In seiner gewaltsäenden Agitation berief Husseini sich immer wieder auf die Protokolle. Die dienten schließlich auch der ideologischen Gemeinschaft der Muslimbruderschaft als Basis ihrer judenfeindlichen Agenda. Moeller zeigt, wie der spätere ägyptische Staatschef Gamel Abdel Nasser die Schrift für seinen antikolonialen Befreiungskampf aufgriff und wie sie schließlich im Artikel 32 der Hamas-Gründungscharta Einzug hielt.

Antisemitismus als Brückenideologie

Doch beschränkt sich der Einfluss der Protokolle beileibe nicht auf islamistische Kreise. Die Schrift erfreut sich in Buchhandlungen quer durch den arabischen Raum großer Beliebtheit. Bei der Eröffnung der Bibliothek von Alexandria 2002 wurde sie – in zweifelsfrei perfider Absicht – als genuiner Beitrag jüdischer Kultur gewürdigt und präsentiert.

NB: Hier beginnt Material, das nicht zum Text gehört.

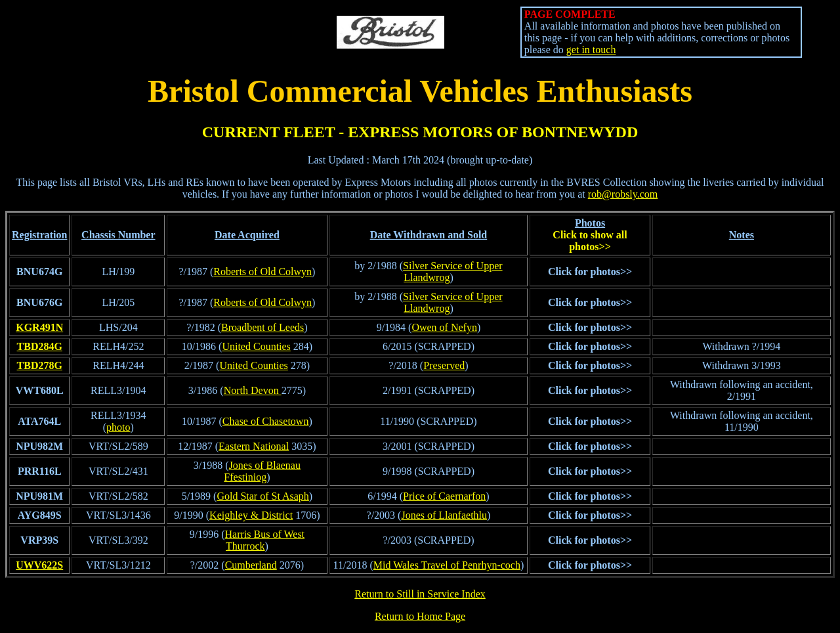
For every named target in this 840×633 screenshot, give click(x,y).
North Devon (253, 390)
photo (118, 427)
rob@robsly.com (623, 194)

Im Jahr 2004 gab die Palästinensische Autonomiebehörde ein Geschichtsbuch heraus, das die Protokolle als seriöse Quelle auswies. Finanziert wurde diese Publikation von der Europäischen Union.

Die Antisemitismusforscherin Monika Schwarz-Friesel zitiert Moellers Film mit der Aussage, die sie kurz nach dem 7. Oktober tätigte: „Die Menschheit hat nach Auschwitz nichts gelernt“. Moellers Doku schlägt an diesem Punkt einen vielleicht etwas zu umfänglichen Bogen aus dem Nahen Osten in die Verschwörerszene im Web und auf zunehmend unregulierten Plattformen wie X und auch Meta.

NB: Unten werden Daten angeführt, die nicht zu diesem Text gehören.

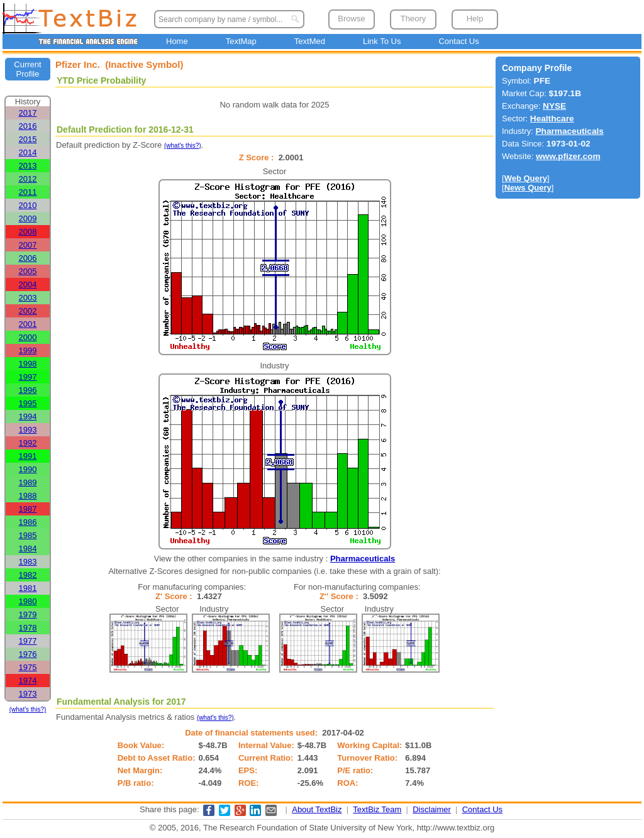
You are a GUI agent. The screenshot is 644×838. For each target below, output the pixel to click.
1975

Sein Verdienst ist dabei aber, dass der Filmemacher aufzeigt, dass moderner Antisemitismus im Verschwörungsgewand mitnichten eine Domäne Ungebildeter ist. Im Gegenteil, gerade bei einer gut vernetzten, popkulturell aufgeschlossenen Userschaft erfreut sich die Ideologie, die hinter sämtlichen Negativerscheinungen unserer Zeit das finstere Wirken von Zionisten wähnt, großer Beliebtheit.

Eine trübsinnige Melange

Popgrößen wie Kanye West, der Deutschrapper Kollegah, Xavier Naidoo bedienen sich ihrer ebenso wie Tech-Milliardär Elon Musk. Zionismus und Zionisten erscheinen in diesen Kontexten vielmehr als Codewörter denn als beschreibende Kategorien.

Das vermeintliche Schimpfwort Zionist zischt heute bekanntlich besonders gerne jene trübsinnige Melange aus dogmatischer Linken und autoritärer, islamistischer Straßenbewegung zwischen den Zähnen hervor, wo und wenn eigentlich etwas anderes gemeint sein soll.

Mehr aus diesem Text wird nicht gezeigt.